READING TEXT:
■ ■ ■ ■ ■

The company has consistently pursued the growth strategy announced at its Annual General Meeting, resulting in a rise in expenses for personnel, marketing and other expenses compared to the same period the previous year of EUR 8.868 million, or 181.8%, to EUR 13.746 million (Q2 2003: EUR 4.878 million).

Personnel expenses increased by EUR 0.689 million, or 43.4%, totalling EUR 2.276 million (Q2 2003: EUR 1.587 million). As at the reporting date of 30 June 2004, the company employed 163 people, including freelancers (30 June 2003: 123 employees; up 40). With the long-term development of the company in mind, in November 2003 a staff development programme was introduced with a special focus on promoting the sales department, product development, odds compilation and management and customer support. This programme has been consistently implemented, and the recruiting phase should be completed in the third quarter. Since the start of this programme in the fourth quarter of 2003, the company has taken on 39 new employees in Vienna and Gibraltar, and on site in defined core target markets, twelve of them in the last quarter alone.

■ ■ ■ ■ ■

MATERIAL SUPPLIED:
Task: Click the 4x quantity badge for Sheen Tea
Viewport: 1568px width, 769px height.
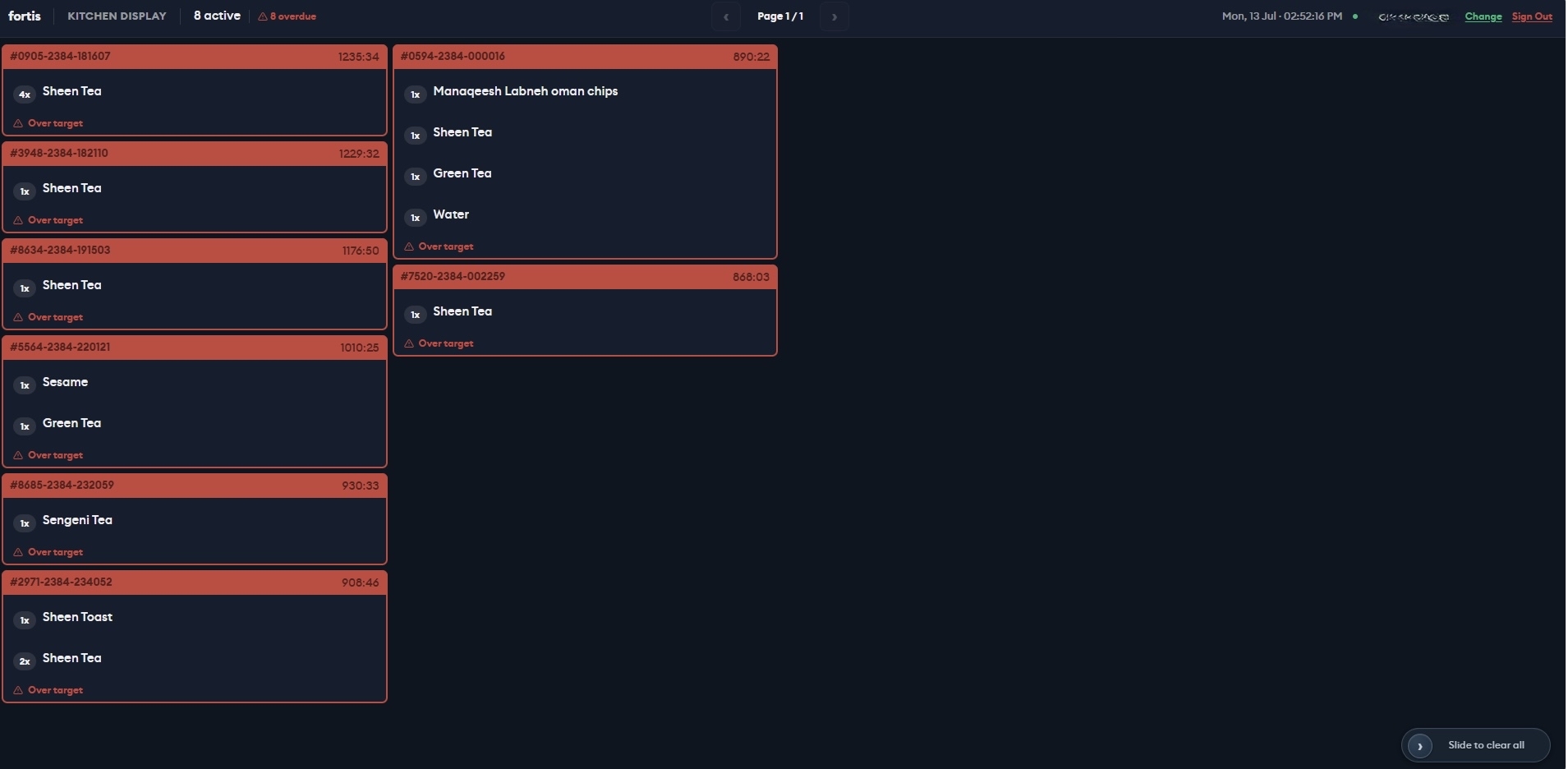Action: coord(25,94)
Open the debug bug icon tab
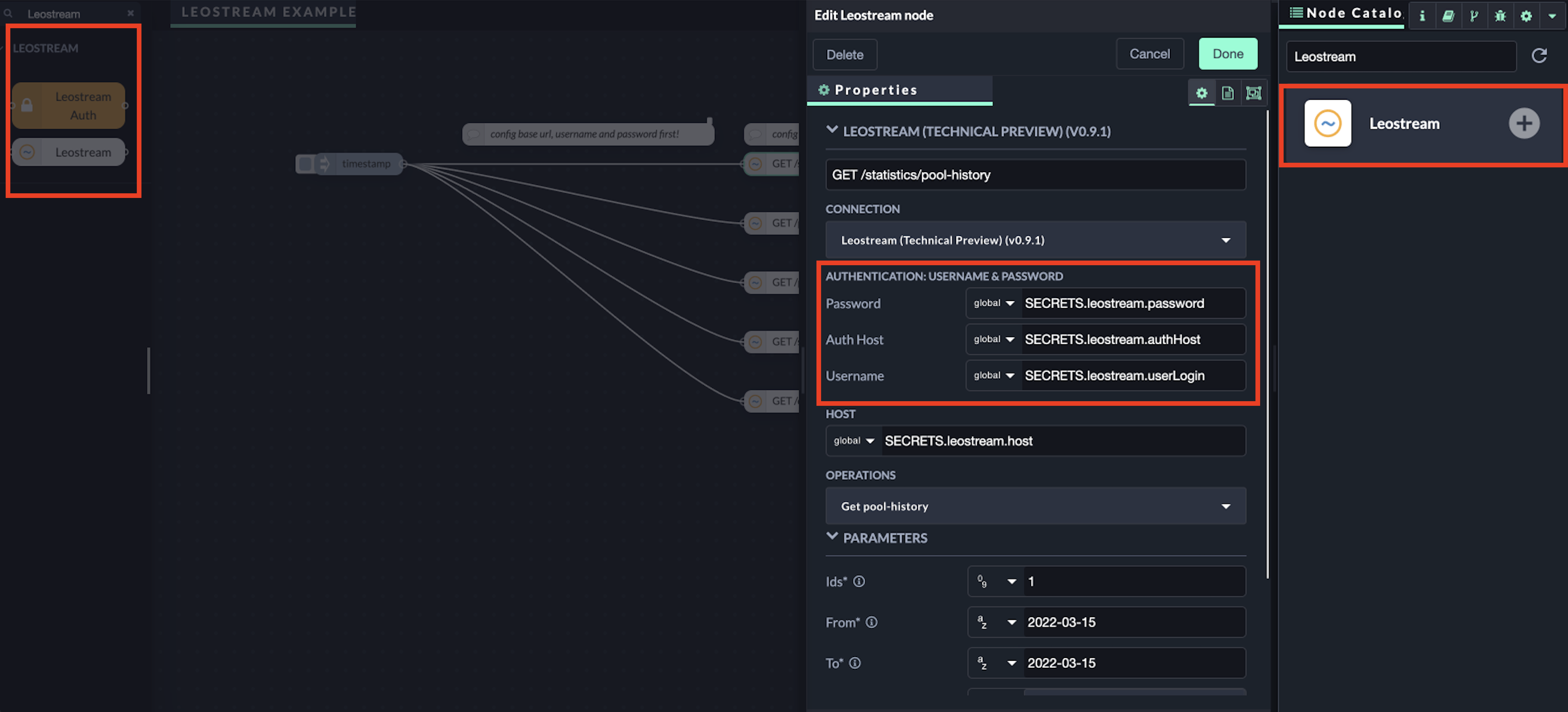Image resolution: width=1568 pixels, height=712 pixels. 1500,16
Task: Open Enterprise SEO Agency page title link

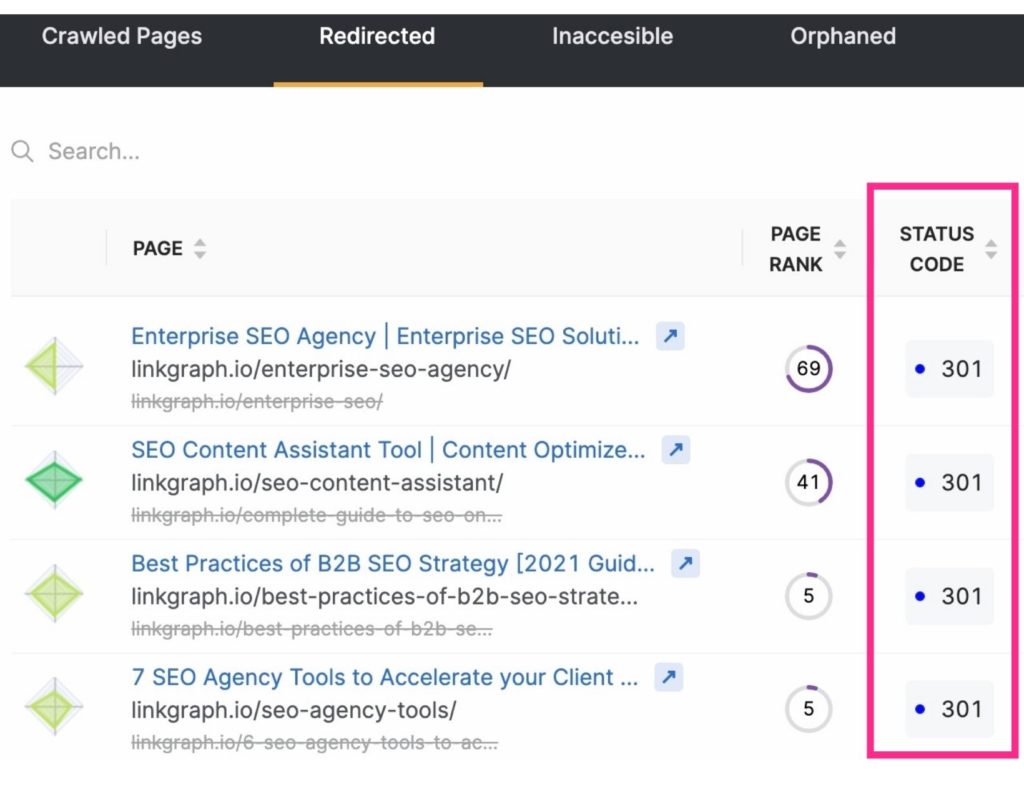Action: 385,336
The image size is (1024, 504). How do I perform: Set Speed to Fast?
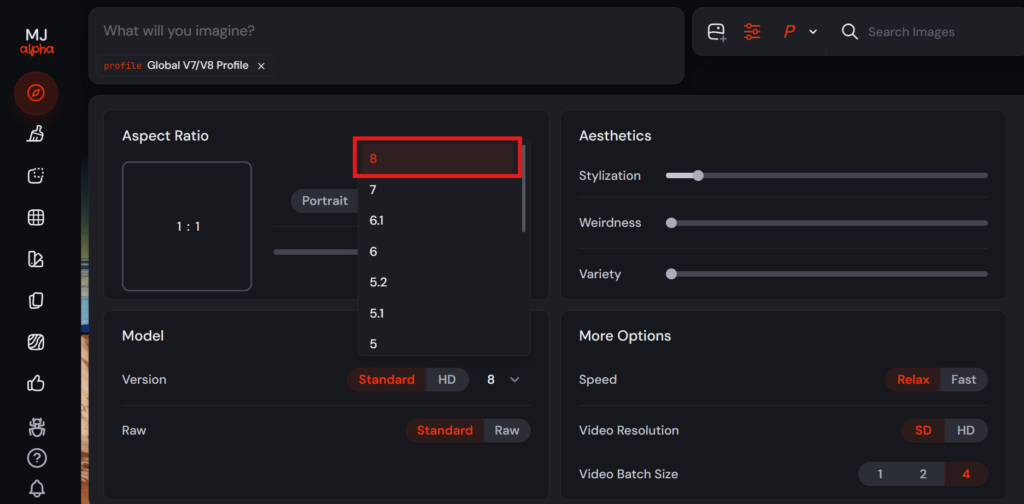pyautogui.click(x=963, y=379)
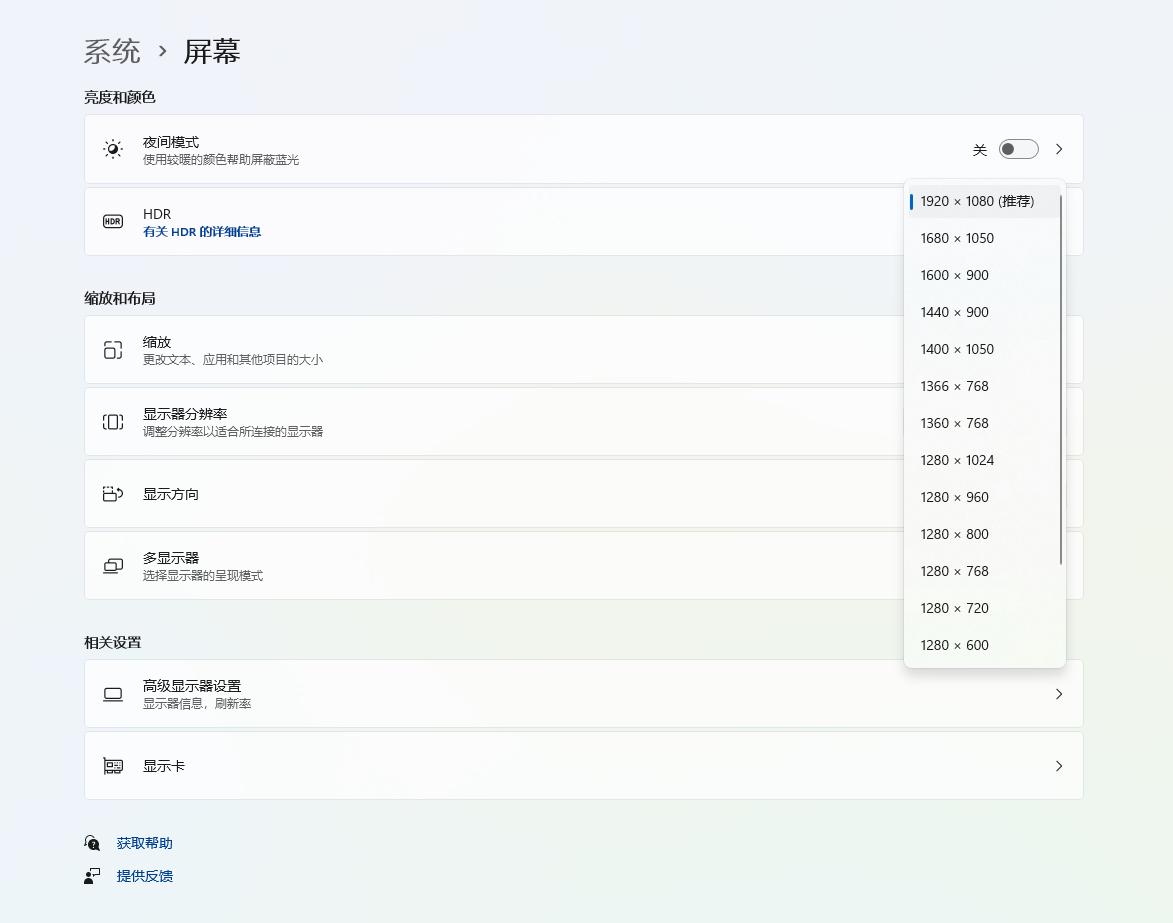
Task: Click the 提供反馈 feedback icon
Action: pos(92,876)
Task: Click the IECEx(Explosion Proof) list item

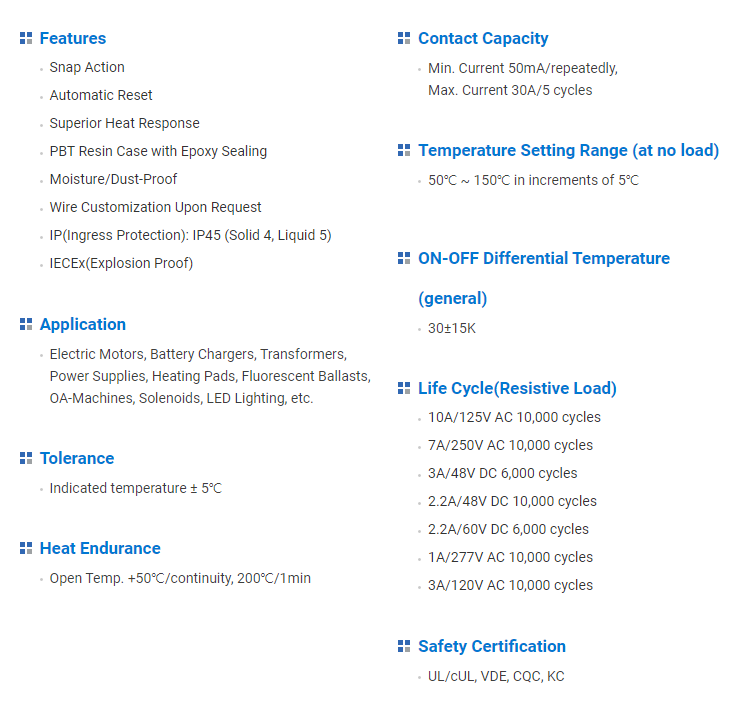Action: click(x=121, y=263)
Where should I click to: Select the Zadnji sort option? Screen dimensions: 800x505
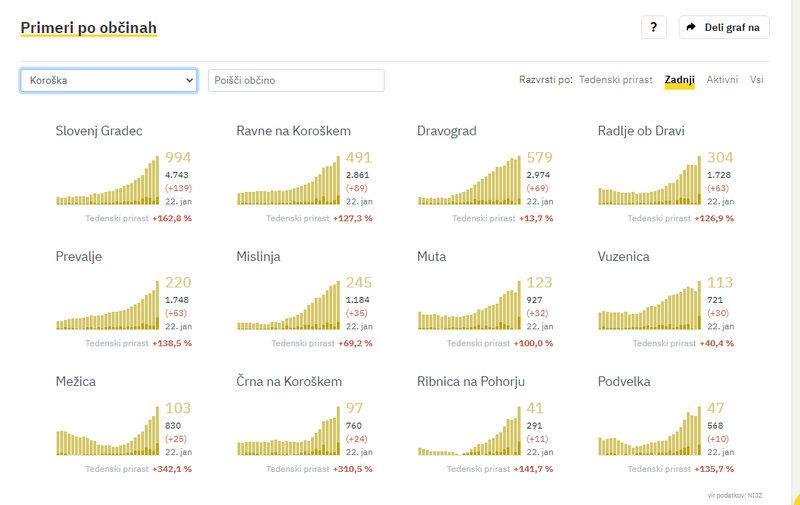679,79
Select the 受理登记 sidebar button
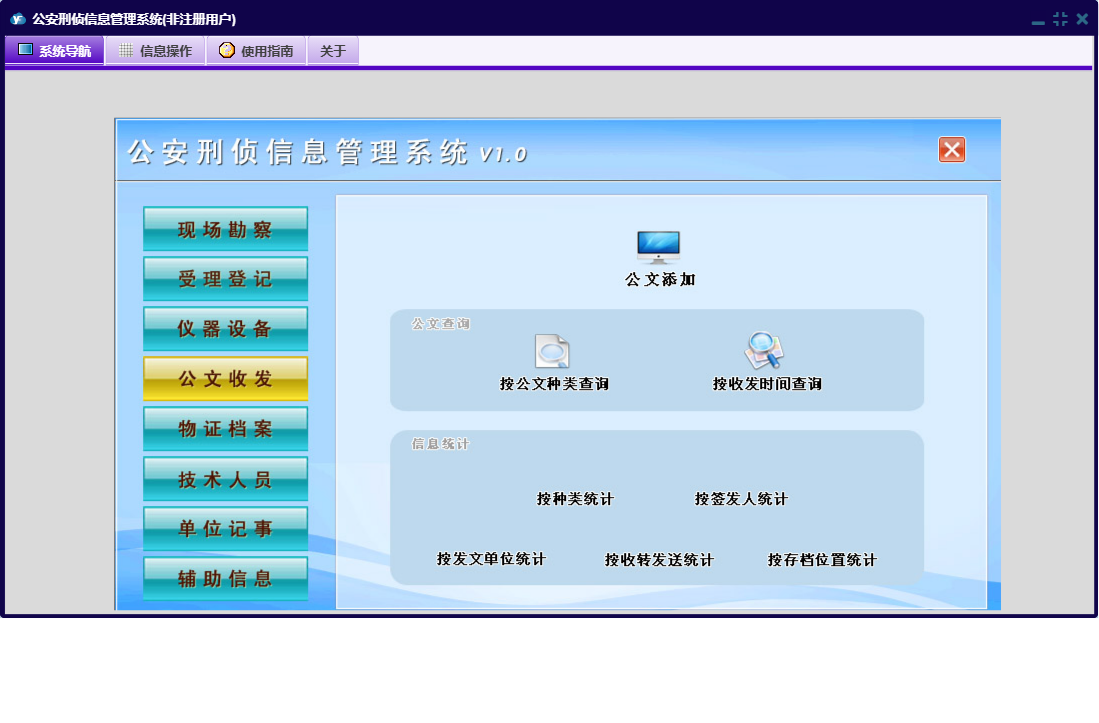 (225, 279)
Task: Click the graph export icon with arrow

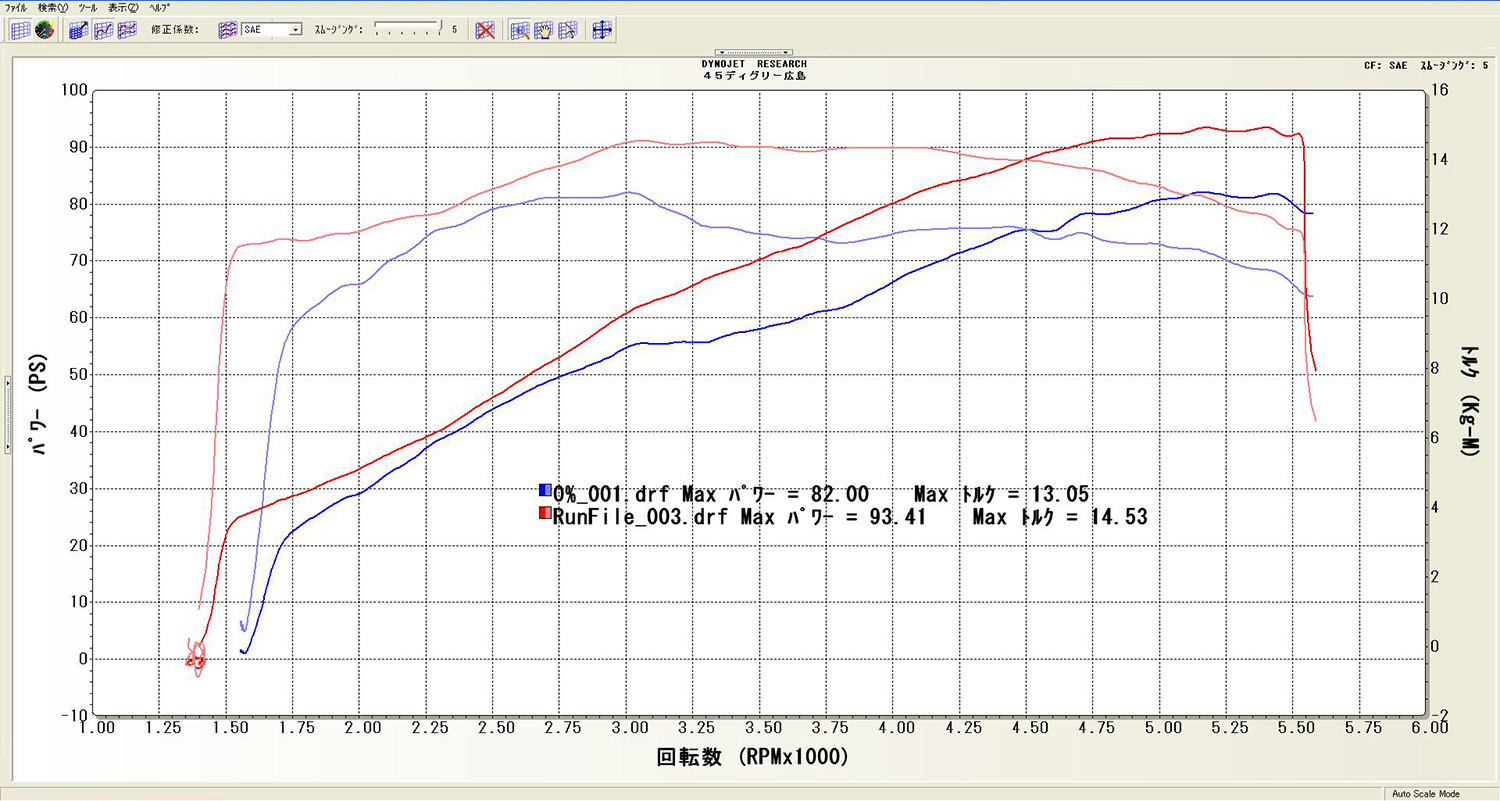Action: (79, 30)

■ ■ ■ ■ ■

YOUR OBJECTIVE:
Supply what comes next in the quarterly report on expenses and staffing, beginning after its final sentence. The items have no role here.

IN RESPONSE:
Marketing expenses in the second quarter of 2004 totalled EUR 8.418 million as against EUR 1.600 million in the comparable period the previous year, an increase of EUR 6.818 million, or 426.1%. Apart from the company’s investment to speed up the establishment of the betandwin brand as a leading European online gaming provider, and activities to grow market shares in core target markets, existing customers were reactivated by means of promotions around major events. Expenses on campaigns centring on the European Soccer Championships amounted to some EUR 5.0 million.

Other expenses include expenses for bank charges, IT services, external odds calculation, consulting and investor relations, and increased to EUR 3.052 million (Q2 2003: EUR 1.691 million; up EUR 1.361 million, or 80.5%). Amongst other things, these increases were attributable to a rise in expenses directly proportional to the expanding volume of business. Bank charges are an example, up by EUR 0.512 million, or 152.4%, from EUR 0.336 million in Q2 2003 to EUR 0.848 million.

In line with the company’s communicated growth strategy, there was also an increase in expenses for consulting – mainly legal – travel and transport, as well as IT services.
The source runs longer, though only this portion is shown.